Poster
in
Workshop: Combining Theory and Benchmarks: Towards A Virtuous Cycle to Understand and Guarantee Foundation Model Performance Thu, Jul 9, 2026 • 7:00 PM – 8:00 PM PDT

Instruction Bleed: A Theory-Anchored Benchmark for Cross-Module Interference in Prompt-Composed Agents

Ching-Yu Lin ⋅ Yifan Liu

Project Page

Abstract

Transformer self-attention computes global pairwise interactions across its input, leaving no architectural isolation between concatenated prompt modules. Three architectural inductive biases — proactive interference, coverage-bounded compositional generalization, and format sensitivity — jointly predict cross-module behavioral interference not derivable from per-module testing, yet no current agent benchmark measures it. We contribute a theory-anchored benchmark protocol whose three perturbation channels (volume, content, form) each isolate one of the predicted mechanisms, with paired effect sizes and bootstrap CIs as the calibrated readout.
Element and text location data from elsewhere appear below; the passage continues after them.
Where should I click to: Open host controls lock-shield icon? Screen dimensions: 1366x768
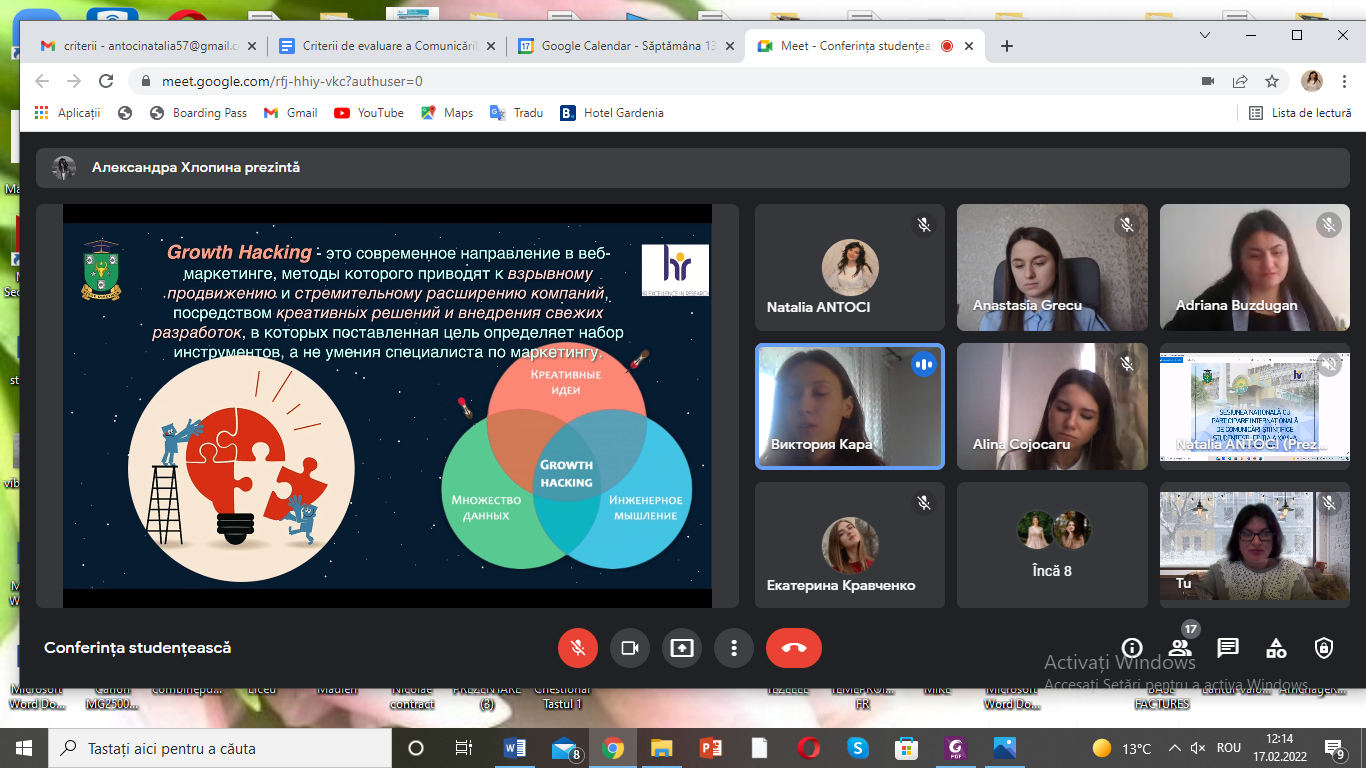1324,648
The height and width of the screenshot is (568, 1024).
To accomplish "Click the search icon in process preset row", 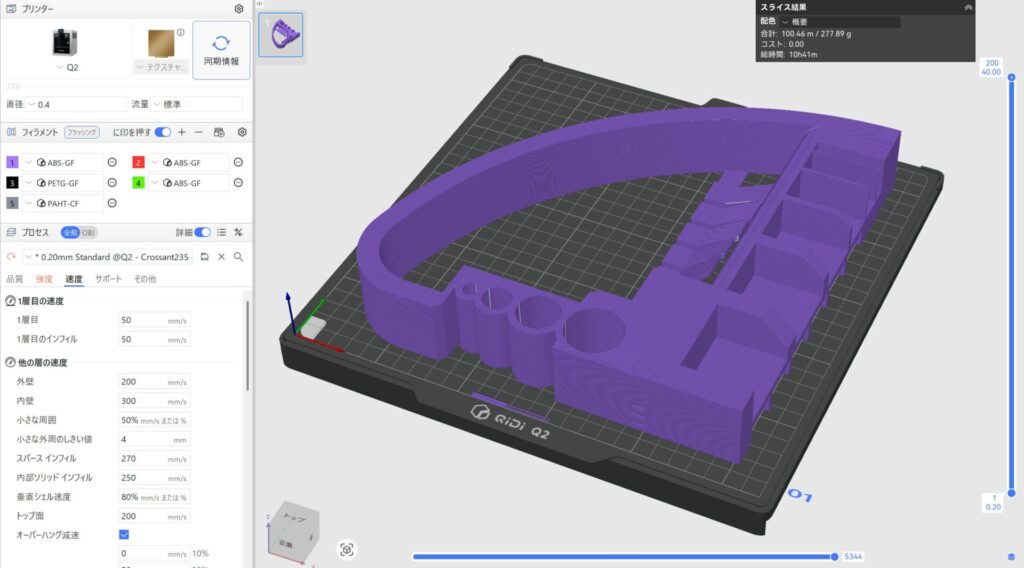I will [238, 257].
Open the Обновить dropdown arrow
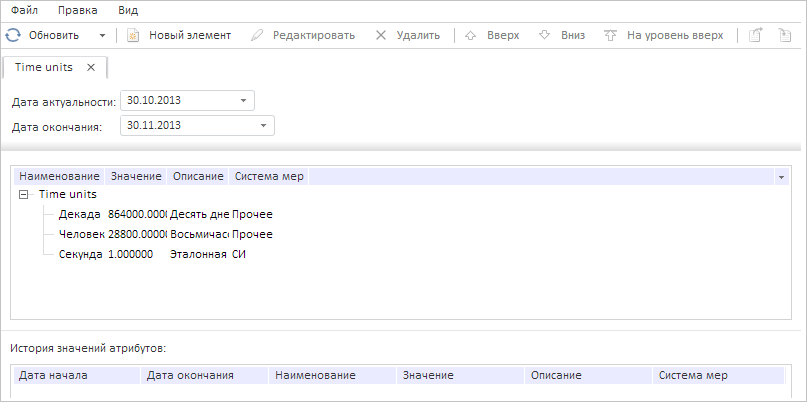 [103, 35]
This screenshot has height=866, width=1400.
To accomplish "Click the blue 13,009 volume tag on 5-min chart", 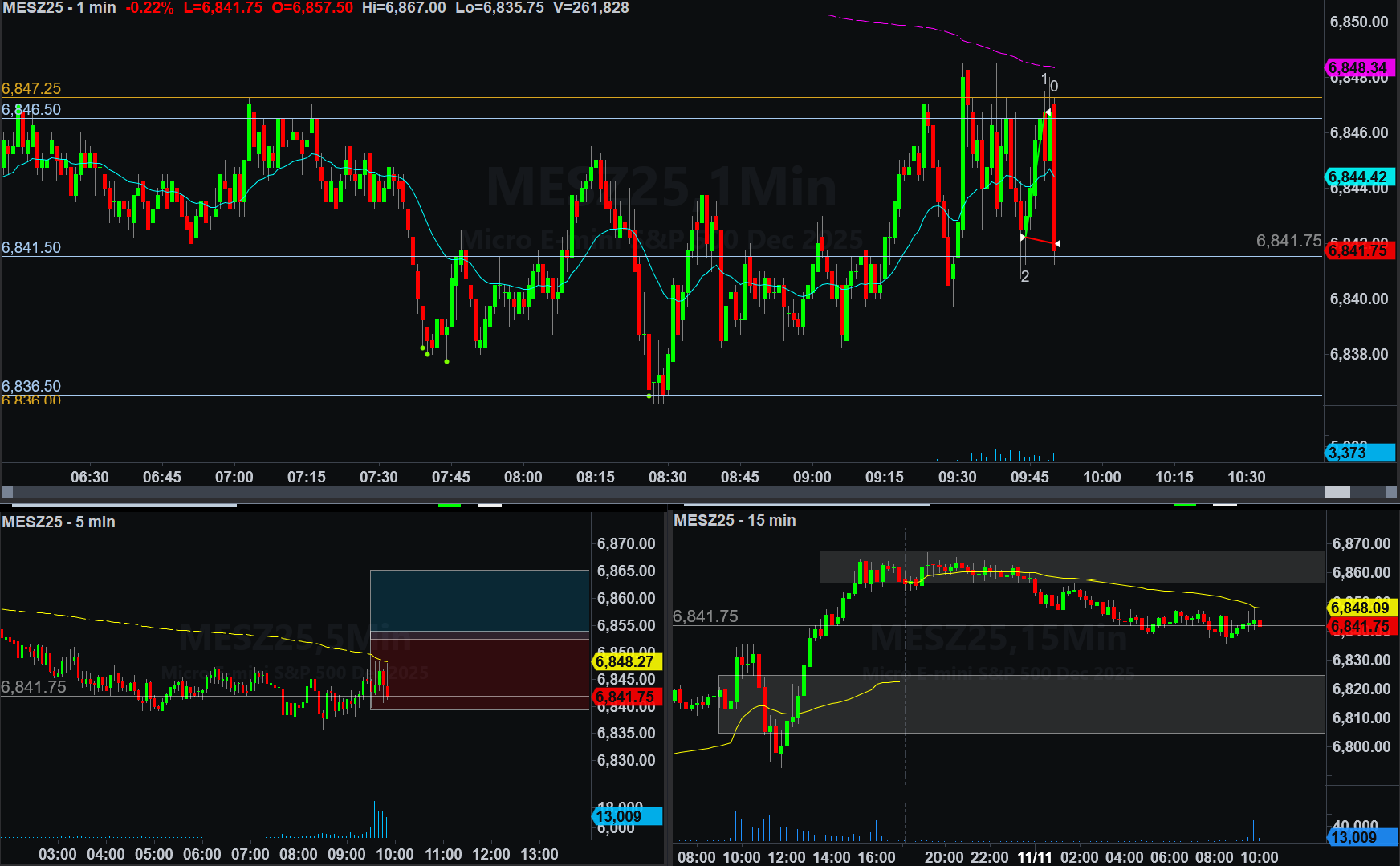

On a deployed job-evaluation agent (Claude Sonnet 4.6, 144 trials), only the content channel produces a detectable effect (Cohen's d = 0.63, bootstrap 95% CI [+0.03, +0.31], excluding zero); volume and form CIs include zero, discriminatively localizing interference to coverage-bounded composition. We formalize compositional behavioral leakage (CBL) and derive falsifiable predictions framing the multi-system replication program.